**WORK INSTRUCTION 1**
According to the passage on microfluidic reagent dispensing, what other name is given to the micro pump?
**WORK INSTRUCTION 2**
Carry the passage on microfluidic reagent dispensing and printing forward from its final sentence.

Microfluidic pumping and dispensing of liquid chemical reagents is the subject of three U.S. Pat. Nos. 5,585,069; 5,593,838; and 5,603,351. The system uses an array of micron sized reservoirs, with connecting microchannels and reaction cells etched into a substrate. Micro pumps include electrically activated electrodes within the capillary microchannels provide the propulsive forces to move the liquid reagents within the system. The micro pump, which is also known as an electroosmotic pump, has been disclosed by Dasgupta et al., see "Electroosmosis: A Reliable Fluid Propulsion System for Flow Injection Analyses", Anal. Chem. 66, pp. 1792-1798 (1994). The chemical reagent solutions are pumped from a reservoir, mixed in controlled amounts, and then pumped into a bottom array of reaction cells. The array could be decoupled from the assembly and removed for incubation or analysis. When used as a printing device, the chemical reagent solutions are replaced by inks including cyan, magenta, and yellow dyes or of dispersions of cyan, magenta, and yellow pigments, and the array of reaction cells could be considered a viewable display of picture elements, or pixels, comprising dyes, pigments, or mixtures of dyes or pigments having the hue of the pixel in the original scene. When contacted with paper, the capillary force of the receiver fibers pulls the dye from the cells and holds it in the receiver, thus producing a hard copy print, or reproduction, of the original scene.
Such a device includes a contact array print head. One way to render accurate tone scale would be to stock and pump a number of inks of different colors ranging from very light to dark. Another way to solve the tone scale problem is to print a very small dot of a particular color ink and leave white paper surrounding the dot. The human visual system will integrate the white and the small dot of dark color leading to an impression of light yellow, provided the dot is small enough. This is the principle upon which the art of color halftone lithographic printing rests. It is sometimes referred to as area modulation of tone scale. However, in order to provide a full tone scale of colors, a high resolution printer is required, with many more dots per inch.

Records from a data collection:

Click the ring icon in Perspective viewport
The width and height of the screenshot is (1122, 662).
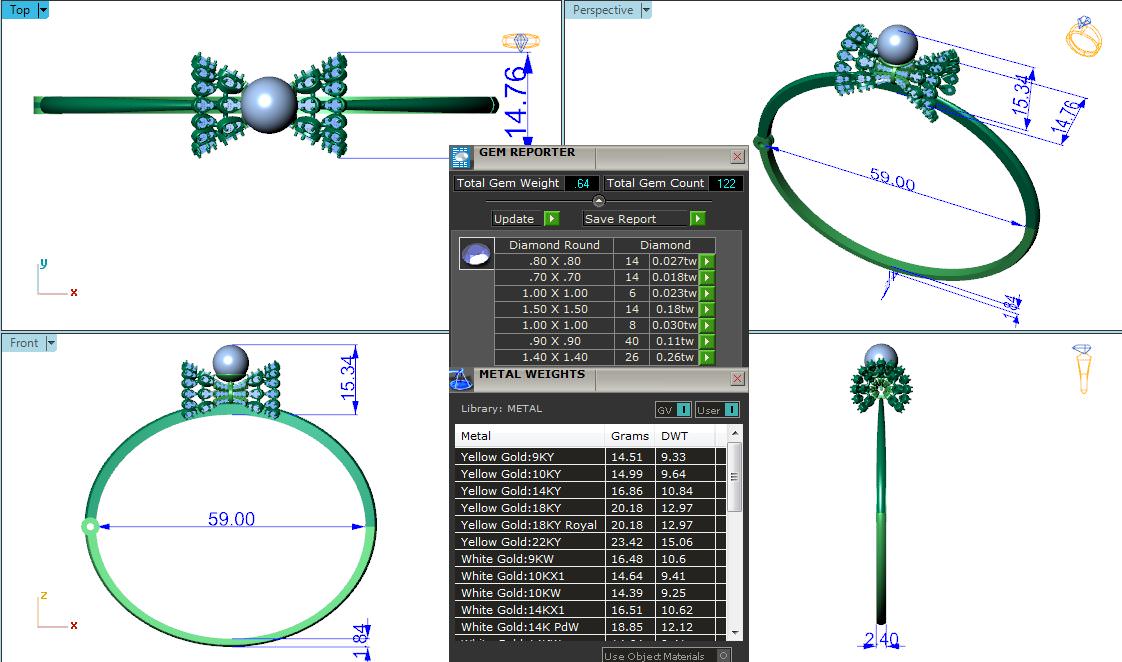coord(1084,38)
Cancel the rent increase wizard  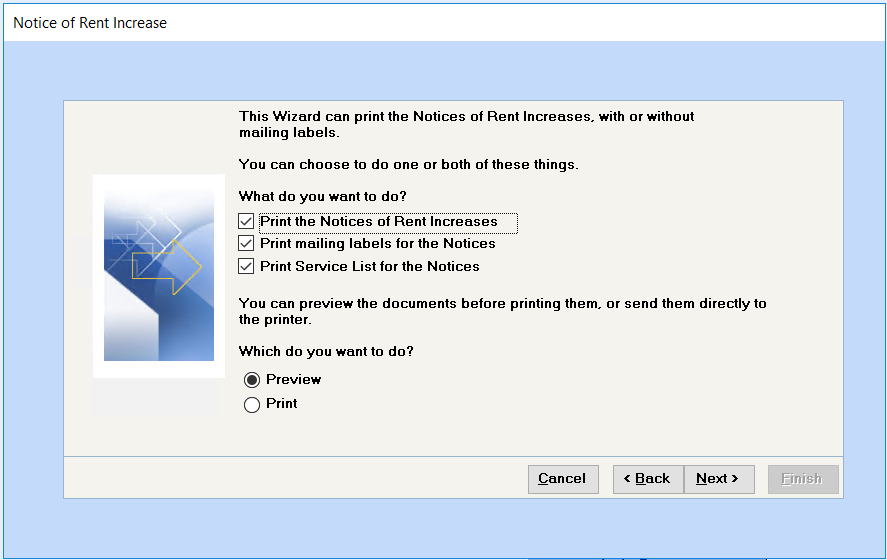click(563, 479)
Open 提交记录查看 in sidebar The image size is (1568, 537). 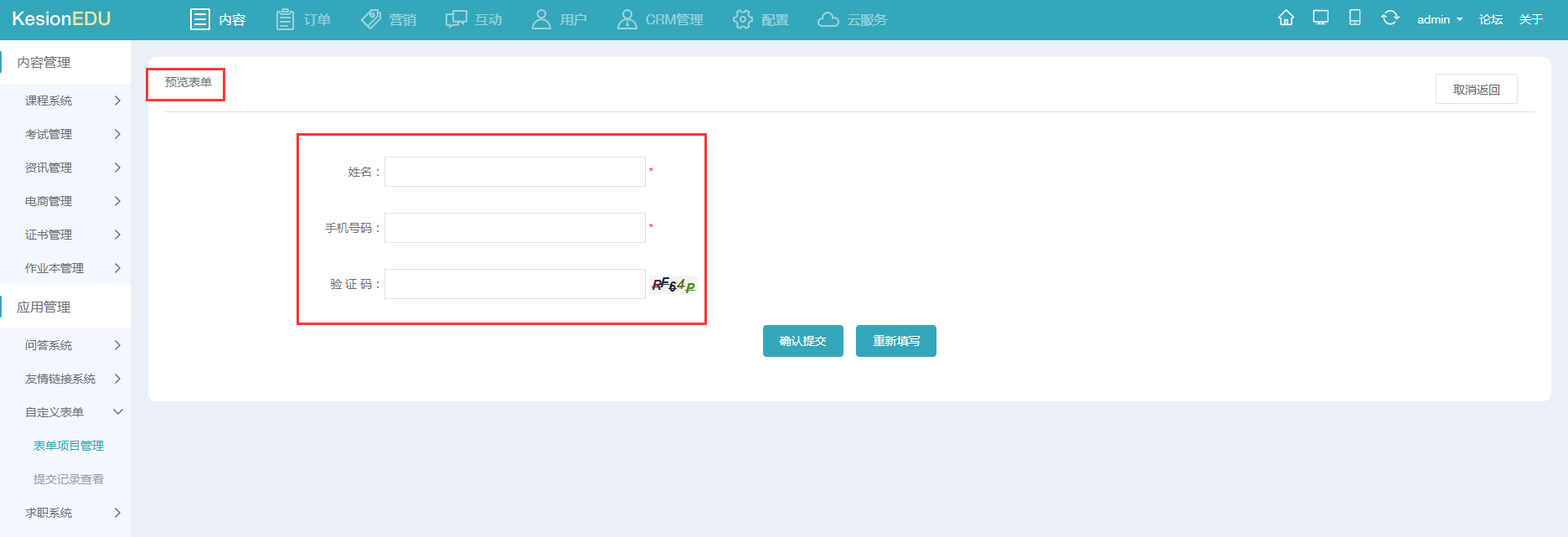coord(69,479)
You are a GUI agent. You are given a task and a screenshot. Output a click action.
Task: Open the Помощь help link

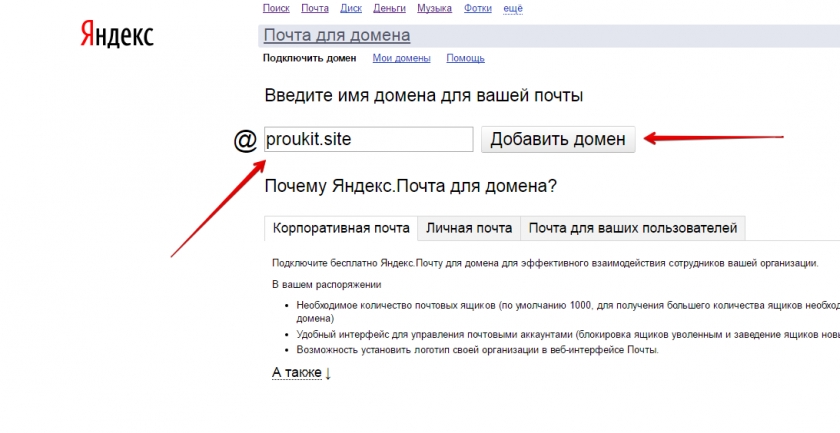click(x=465, y=58)

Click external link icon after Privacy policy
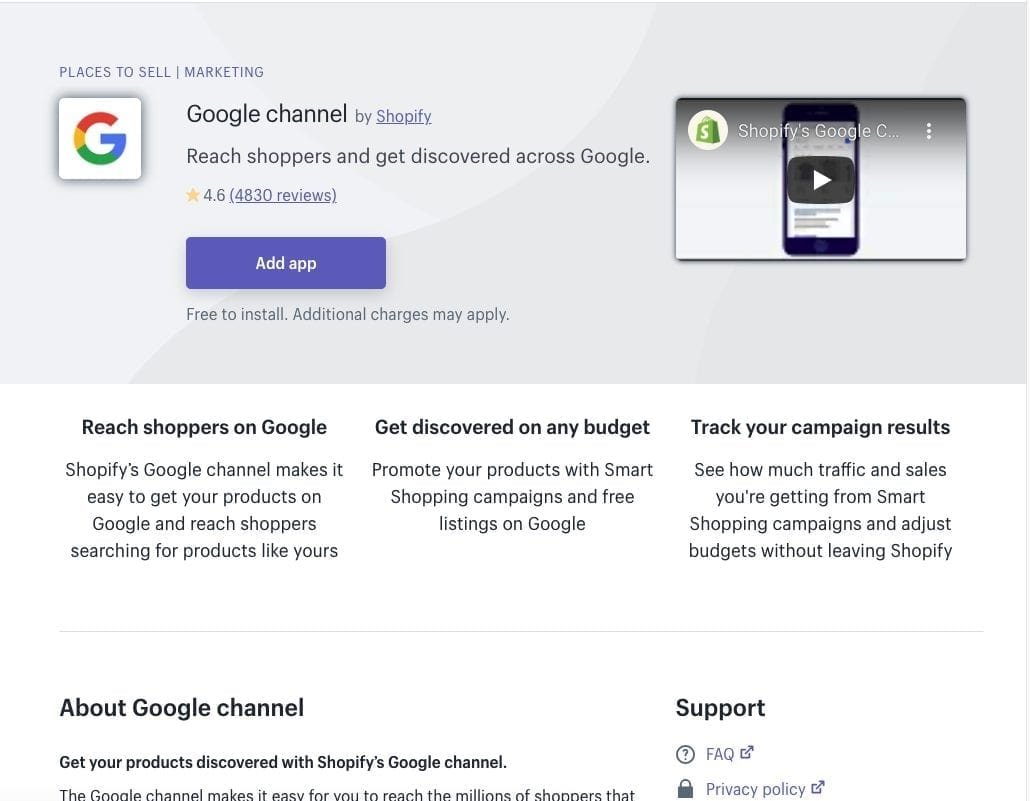tap(818, 788)
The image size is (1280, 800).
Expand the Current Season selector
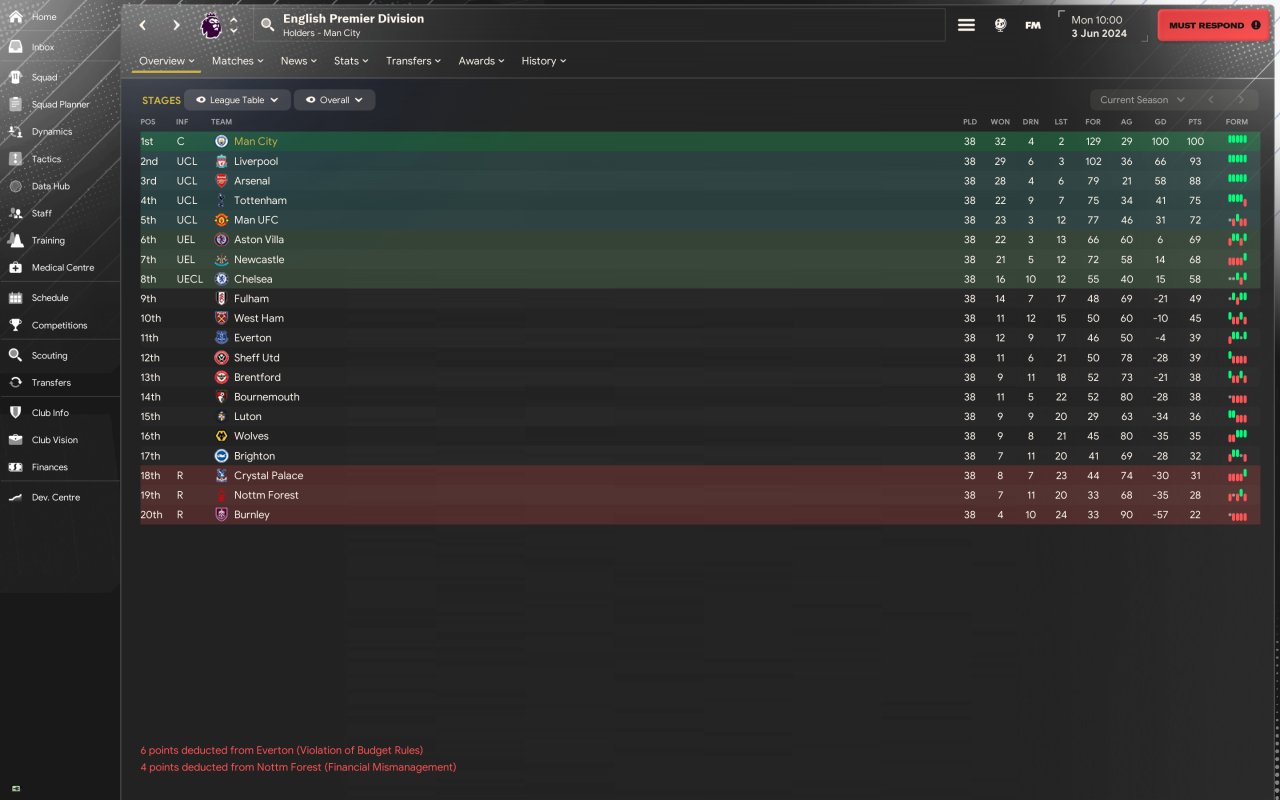coord(1141,100)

**EXERCISE RESULT 1**
An electroosmotic pump.

**EXERCISE RESULT 2**
Another way to render accurate tone scale for ink jet printers is described in U.S. Pat. No. 5,606,351 by Gilbert A. Hawkins, the disclosure of which is hereby incorporated by reference. U.S. Pat. No. 5,606,351 overcomes the above described problem by premixing the colored ink with a colorless ink in the correct proportions to produce a drop of ink of the correct intensity to render tone scale.
An alternate method has been proposed to render accurate tone scale by precisely timing the duration of contact of the ink with the receiver at each image pixel. In accordance, ink in each ink channel is brought into contact with the receiver by a micro pump located in the ink channel. The practice requires that termination of the printing of ink image pixels be precisely timed, since the ratio of printing time of one ink image pixel, during which ink from a corresponding ink channel is in contact with the receiver, to the printing time of other ink image pixels determines the fidelity of reproduction of the grayscale levels. Control of grayscale levels is well known in the art of image science to play an important role in image quality. Precise timing in turn requires that contact between the ink and the receiver be terminated precisely, which is difficult because of the tendency of the ink to remain in contact with the receiver due to the surface energy of the ink and receiver interface and to the cohesive energy of the ink, as is well known in the art of fluid dynamics.
One way of terminating contact of the ink with the receiver involves stopping or reversing the action of the pumps controlling the ink in each ink channel. This method is difficult and expensive and may result in imprecise timing because breaking contact between the body of ink in the microchannel and the ink contacting the receiver requires a very strong pump. Also, the exact location of the break point is uncertain if the ink channel is uniform. In addition, since the surface of the receiver is generally hydrophobic in order that it imbibe ink, prolonged time may be required to separate the ink in the body of the ink in the microchannel from that contacting the receiver. Also, it is difficult to turn off or on a plurality of micro pumps simultaneously due to the constraints of data handling and power consumption.
Another way of terminating contact of the ink with the receiver involves physically lifting the receiver from the substrate top surface, preferably rapidly, so that contact between the ink and receiver is broken simultaneously for all ink image pixels. However, separating the receiver from the top surface of the substrate containing the ink channels must be done in a manner which avoids smearing of the ink. Also, lifting the receiver to break ink contact rather than relying on reverse pumping of each microchannel may result in smearing and does not reliably leave the same liquid drop volume on each printed pixel.